The film has all the warmth and schmaltz to be a matinee movie everyday of the week, but its optimistic nature is handled with a steady hand by director Robbins who styles it around the downtrodden excess of urban regeneration. His characters are filled with the types of hopes and wishful-thinking that are more than enough for any sweet tooth but Robbins isn’t about to provide them with anything more than they deserve, in fact, far from it. This isn’t a film about a group of affable, good natured people having their dreams come true - the movie is a little too cynical for that (take Jessica Tandy’s character for instance, who thinks everyone is her dead son because she suffers from Alzheimer’s). The film is more about a group of people who have their flaws but who are brought together by a common good, yet their individual problems are never diminished just less magnified. It’s about friendship under the strain of modern society.
While Batteries not included shares less similarities with Hollywood’s early science-fiction, it does benefit from Robbins’ penchant for a classic Hollywood tone, especially the sorts of musicals that were produced by the studio system in the forties. James Horner’s simply wonderful score is a joy, while the beautiful rear-projection set on the rooftop, the glowing reds and yellows of the city lights shining in the background, is pure classic cinema. The film is also blessed with two engaging performances from Hume Cronyn and Jessica Tandy who bubble with more energy than their vast years would lead you to believe they had.
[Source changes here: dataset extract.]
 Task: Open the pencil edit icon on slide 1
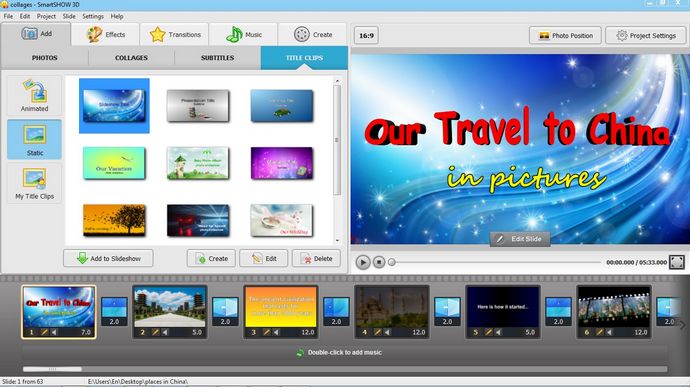coord(44,332)
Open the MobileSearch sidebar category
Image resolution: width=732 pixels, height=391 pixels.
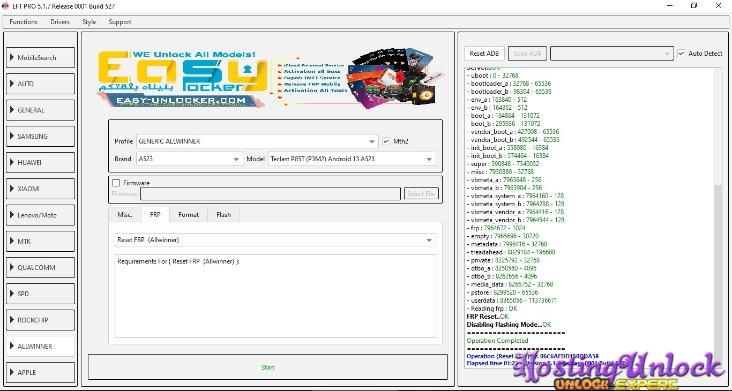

The film is hard not to like with its endearing nostalgia, and as ‘phone home’ movies go, this one’s a keeper.
Batteries not included is presented in its original theatrical aspect ratio of 1.85:1, and anamorphic enhanced. The image is genuinely pleasing to look at, displaying the wonderfully vibrant colour tones of the photography with solidity and depth. The image has plenty of detail, and while the print has some slight grain and a little softness, it is clear and lacks any very noticeable artefacts.
The Dolby Digital 5.1 soundtrack is relatively good with excellent separation across the front speakers, while the rear speakers have plenty to do when the film’s lively, action-orientated scenes occur. Dialogue appears fairly central but is sharp and clear, whilst the sub-woofer also has some notable usage every now and again. The film’s brilliant score by James Horner does sound wonderful on the DVD.
Unfortunately this budget release from Universal has no notable additional features apart from the film’s theatrical trailer, and a promotion for the E.T DVD release.
Batteries not included is not a great film by any means and ultimately treads on very safe ground, inspired by a rash of similar movies released around the same time. Nevertheless, it’s very difficult not to like with its good-natured tone and likeable characters (although the cynics will pick on the clichés and the sentimentality that isn’t as schmaltzy as its face-value might suggest). The film is light, enjoyable fun, and doesn’t set out to be anything else, and those expecting such will draw mileage from it. This budget region 2 release offers the film with excellent picture and sound.